I need to process a dataset to identify frequent itemsets. So the input column must be a vector. The original column is a string with the items separated by comma, so i did the following:
functions.split(out_1['skills'], ',')
The problem is the, for some rows, I have duplicated values in the skills
and this is causing an error when trying to identify the frequent itemsets.
I wanted to convert the vector to a set to remove the duplicated elements. Something like this:
functions.to_set(functions.split(out_1['skills'], ','))
But I could not find a function to convert a column from vector to set, i.e., there is no to_set
function.
How can I accomplish what I want, i.e., remove the duplicated elements from the vector?
You can convert the set
function in python to a udf using functions.udf(set)

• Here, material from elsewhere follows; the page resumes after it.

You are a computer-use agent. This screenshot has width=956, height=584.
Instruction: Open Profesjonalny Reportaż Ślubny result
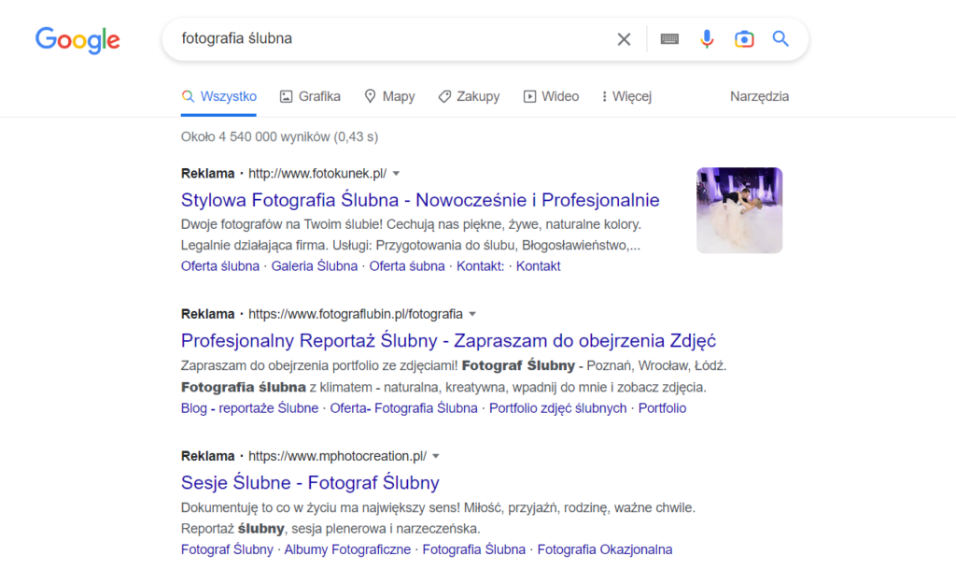pyautogui.click(x=448, y=341)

and then apply it to the array column:
df.show()
+-------+
| skills|
+-------+
|a,a,b,c|
| a,b,c|
|c,d,e,e|
+-------+
import pyspark.sql.functions as F
df.withColumn("unique_skills", F.udf(set)(F.split(df.skills, ","))).show()
+-------+-------------+
| skills|unique_skills|
+-------+-------------+
|a,a,b,c| [a, b, c]|
| a,b,c| [a, b, c]|
|c,d,e,e| [c, d, e]|
+-------+-------------+